The records that follow should be retyped word for word.

..............................

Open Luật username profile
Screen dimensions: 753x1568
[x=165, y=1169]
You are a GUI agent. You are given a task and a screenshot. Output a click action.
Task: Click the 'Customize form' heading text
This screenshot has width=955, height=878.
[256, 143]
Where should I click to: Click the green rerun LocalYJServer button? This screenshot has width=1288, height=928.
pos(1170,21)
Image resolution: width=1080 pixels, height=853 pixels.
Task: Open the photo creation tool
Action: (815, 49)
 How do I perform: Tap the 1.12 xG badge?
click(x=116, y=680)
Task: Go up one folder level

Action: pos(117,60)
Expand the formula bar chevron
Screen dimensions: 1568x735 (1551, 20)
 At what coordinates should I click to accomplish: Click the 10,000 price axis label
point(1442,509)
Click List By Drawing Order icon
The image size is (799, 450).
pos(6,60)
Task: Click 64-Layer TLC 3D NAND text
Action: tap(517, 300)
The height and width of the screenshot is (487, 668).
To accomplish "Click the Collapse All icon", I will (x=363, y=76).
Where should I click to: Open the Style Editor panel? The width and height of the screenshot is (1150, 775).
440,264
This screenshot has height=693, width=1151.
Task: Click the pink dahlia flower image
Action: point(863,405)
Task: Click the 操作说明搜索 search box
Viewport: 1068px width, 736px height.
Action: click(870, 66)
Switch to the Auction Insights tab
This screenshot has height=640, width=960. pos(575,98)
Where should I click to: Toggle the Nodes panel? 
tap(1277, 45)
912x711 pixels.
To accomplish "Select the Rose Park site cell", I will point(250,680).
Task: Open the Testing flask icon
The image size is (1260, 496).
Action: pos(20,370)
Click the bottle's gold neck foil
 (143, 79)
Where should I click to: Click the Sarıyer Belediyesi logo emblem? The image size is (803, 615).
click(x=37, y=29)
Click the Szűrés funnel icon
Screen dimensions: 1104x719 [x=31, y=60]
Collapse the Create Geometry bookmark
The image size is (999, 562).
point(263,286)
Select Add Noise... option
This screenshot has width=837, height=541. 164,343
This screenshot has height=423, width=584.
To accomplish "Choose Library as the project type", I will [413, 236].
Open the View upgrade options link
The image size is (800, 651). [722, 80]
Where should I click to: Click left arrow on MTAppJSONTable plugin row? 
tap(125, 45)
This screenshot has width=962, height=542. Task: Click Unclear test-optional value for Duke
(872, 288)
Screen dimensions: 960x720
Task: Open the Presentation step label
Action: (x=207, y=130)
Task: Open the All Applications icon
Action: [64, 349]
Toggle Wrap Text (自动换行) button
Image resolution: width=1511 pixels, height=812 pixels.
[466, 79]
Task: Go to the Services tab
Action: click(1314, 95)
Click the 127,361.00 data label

..............................

| ANSWER TO THIS TASK |
Open Luật username profile
Screen dimensions: 753x1568
[x=165, y=1169]
You are a GUI agent. You are given a task and a screenshot. Output a click action.
Task: Click the 'Customize form' heading text
This screenshot has width=955, height=878.
[256, 143]
Where should I click to: Click the green rerun LocalYJServer button? This screenshot has width=1288, height=928.
pos(1170,21)
Image resolution: width=1080 pixels, height=853 pixels.
Task: Open the photo creation tool
Action: (815, 49)
 How do I perform: Tap the 1.12 xG badge?
click(x=116, y=680)
Task: Go up one folder level

Action: pos(117,60)
Expand the formula bar chevron
Screen dimensions: 1568x735 (1551, 20)
 At what coordinates should I click to accomplish: Click the 10,000 price axis label
point(1442,509)
Click List By Drawing Order icon
The image size is (799, 450).
pos(6,60)
Task: Click 64-Layer TLC 3D NAND text
Action: tap(517, 300)
The height and width of the screenshot is (487, 668).
To accomplish "Click the Collapse All icon", I will (x=363, y=76).
Where should I click to: Open the Style Editor panel? The width and height of the screenshot is (1150, 775).
440,264
This screenshot has height=693, width=1151.
Task: Click the pink dahlia flower image
Action: point(863,405)
Task: Click the 操作说明搜索 search box
Viewport: 1068px width, 736px height.
Action: click(870, 66)
Switch to the Auction Insights tab
This screenshot has height=640, width=960. pos(575,98)
Where should I click to: Toggle the Nodes panel? 
tap(1277, 45)
912x711 pixels.
To accomplish "Select the Rose Park site cell", I will point(250,680).
Task: Open the Testing flask icon
The image size is (1260, 496).
Action: pos(20,370)
Click the bottle's gold neck foil
 (143, 79)
Where should I click to: Click the Sarıyer Belediyesi logo emblem? The image size is (803, 615).
click(x=37, y=29)
Click the Szűrés funnel icon
Screen dimensions: 1104x719 [x=31, y=60]
Collapse the Create Geometry bookmark
The image size is (999, 562).
point(263,286)
Select Add Noise... option
This screenshot has width=837, height=541. 164,343
This screenshot has height=423, width=584.
To accomplish "Choose Library as the project type", I will [413, 236].
Open the View upgrade options link
The image size is (800, 651). [722, 80]
Where should I click to: Click left arrow on MTAppJSONTable plugin row? 
tap(125, 45)
This screenshot has width=962, height=542. Task: Click Unclear test-optional value for Duke
(872, 288)
Screen dimensions: 960x720
Task: Open the Presentation step label
Action: (x=207, y=130)
Task: Open the All Applications icon
Action: [64, 349]
Toggle Wrap Text (自动换行) button
Image resolution: width=1511 pixels, height=812 pixels.
[466, 79]
Task: Go to the Services tab
Action: click(1314, 95)
Click the 127,361.00 data label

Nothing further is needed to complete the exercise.